Wednesday, February 18, 2015

The Idler, December 12, 2014

Money to burn

HERE'S the answer to the Eskom crisis. Just follow the example of 

a city in China and burn banknotes to drive the power generating 

plants.

That's what they're doing in Luoyang, in the province of Henan. 

They're burning old banknotes instead of coal. One ton of notes 

generates more than 600 kilowatts of electricity and it produces far 

less in the way of damaging greenhouse gases than coal does 

Luoyang plans to generate 1.32 million kilowatts of electricity a 

year, burning banknotes.

But isn't this a bit expensive?.Not in Luoyang's case. The 

banknotes that are being burned are old or damaged and have 

been withdrawn from circulation. They would have to be burned 

anyway.

In our case we probably don't have that quantity of old and 

damaged notes. But we do have plenty of cash around. Just 

l;ook at the bonuses the Eskom fatcats and other parastatal 

companieshave been drawing all these years.
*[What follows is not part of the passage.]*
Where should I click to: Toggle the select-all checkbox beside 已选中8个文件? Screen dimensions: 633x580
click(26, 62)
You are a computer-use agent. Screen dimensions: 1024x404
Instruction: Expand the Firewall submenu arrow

Make them draw it all in cash and feed it into the furnaces. Let's 

get value for our money. Generate electricity. I knew membership 

of Brics would pay off.

Lively debate

ON THE topic of electricity production, a lively debate has 

developed between proponents of the nuclear option – JZ is said 

to be toying with a modest $50 billion investment – and proponents 

of wind-driven turbines.

What happened to the hydro-electric option? From the late 1940s 

to the 1980s, hydrologists, engineers, geographers, economists 

and agriculturists were plotting the potential of the Tugela Basin, 

here in KZN, which was said to have the potential to power 

something the size of Greater London.

PhDs were earned; careers were served in the old Natal Town and 

Regional Planning Commission. The studies were all published.

The Department of Water Affairs identified 22 hydro-electric sites. 
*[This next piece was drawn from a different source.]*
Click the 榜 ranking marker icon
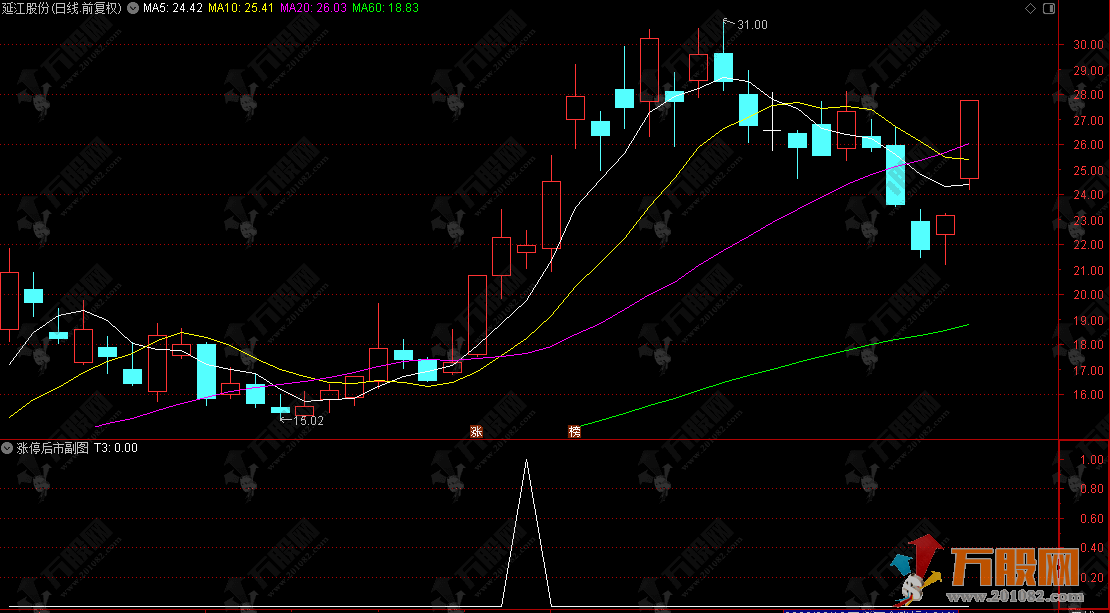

It had plans for catchment transfers from the Eastern Cape – 

megaprojects that would have created vast employment.

Were they on a wild goose chase? Or has all this effort and 

expertise disappeared, forgotten, like the learned writings of the 

ancient Aztecs?

Fifty billion smackers – that's a lot of banknotes to burn.

Speed train

MEANWHILE, reader Danny Robinson is enthusiastic about the 

high-speed train planned to link Durban with King Shaka airport 

and with Joburg.

"This development would definitely put Durban on the map.

But it begs the question. What power would the system use?

"Not electricity surely."

 

Two patients

A MISSIVE arrives from the Hluhluwe Club. It concerns 

two patients who limp into two different clinics with the 

same complaint. Both have trouble walking and appear to 

require a hip replacement.               
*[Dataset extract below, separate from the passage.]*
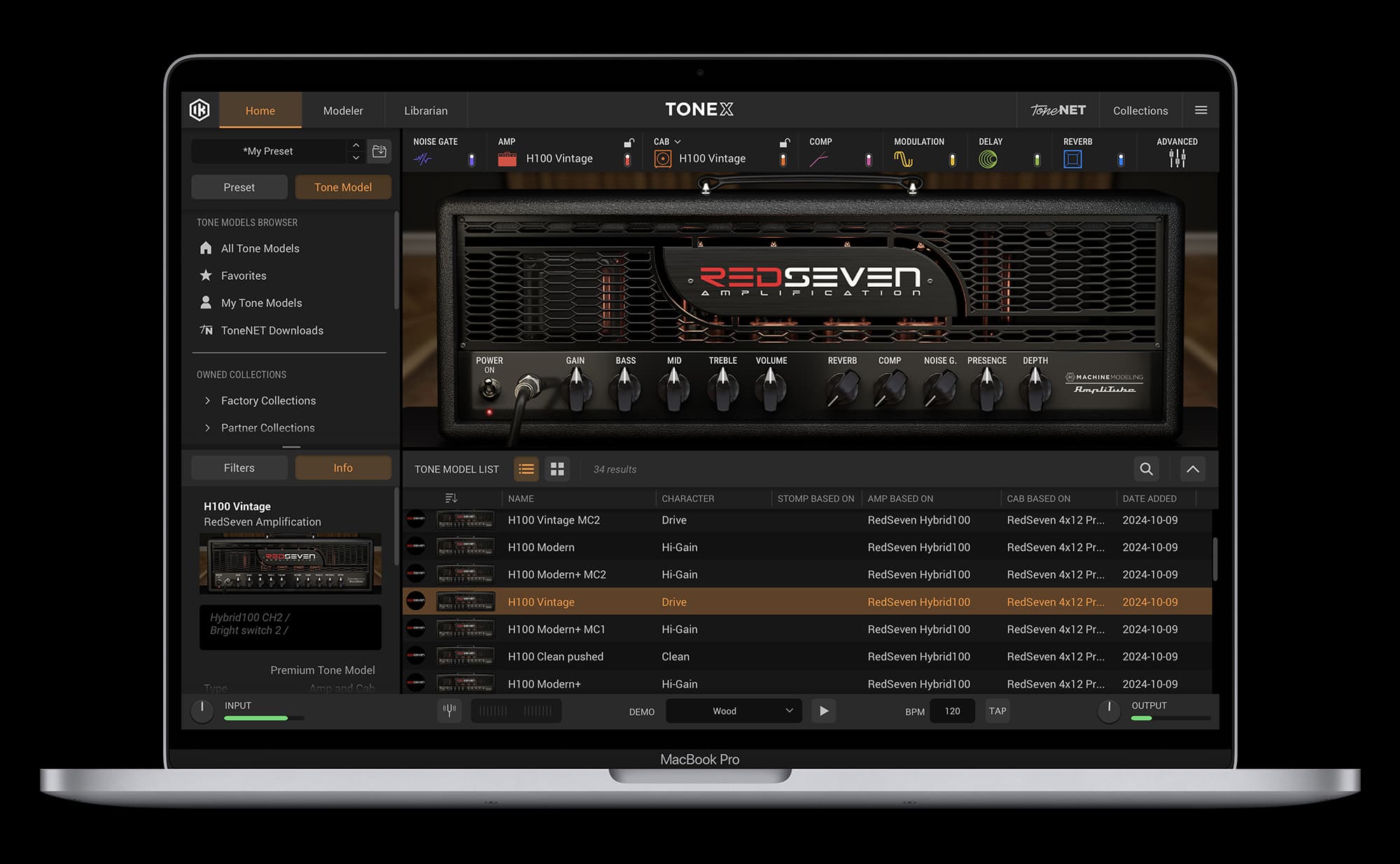The image size is (1400, 864).
Task: Click the Favorites browser entry
Action: pyautogui.click(x=243, y=276)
The first patient is examined within the hour, is X-rayed 

the same day and has a time booked for surgery the 

following week.

The second sees his family doctor, waits eight weeks to 

see a specialist, then gets an X-ray, which isn't reviewed 

for another week and he finally has his surgery scheduled 

for six months on.

Why the different treatment?

The first patient is a Golden Retriever. The second is a 

senior citizen.

"Next time take me to a vet!" says the Hluhluwe Club 

source.

I don't quite agree. It's most undignified the way they take 

a golden retriever's temperature.

Hip-hop

THE CIA really have been making heavy weather of 

attempts to destabilise the regime in Cuba.

There was the Bay of Pigs fiasco in 1961, when a CIA-
trained invasion force from Guatemala was defeated in 

three days. 

Since then the CIA is said to have toyed with plots such as 

exploding cigars, to blow up in Fidel Castro's face, and the 

subtle administering of toxins to make his beard fall out.

Now it turns out the CIA tried to infiltrate Cuba's 

underground hip-hop network – recruit rappers who would 

subtly spread a message for social change.

The grand hip-hop strategy – hey, bitch! That's 

desperation.

Nuts

HEY, nuts! A young lady named Cho Hyun-ah disapproved 

of the way the macadamia nuts were being served on a Korean 

Air flight about to take off at JFK airport, New York. She ordered 

the plane back to the terminal. Who is this Miss Cho? She's the 

daughter of the Korean Air chairman.

I wonder if she knows the Guptas.

Tailpiece

BEFORE you criticise anyone, walk a mile in their shoes. That way, when you 

criticise them you're a mile away and you've got their shoes.

Last word

The time to relax is when you don't have time for it.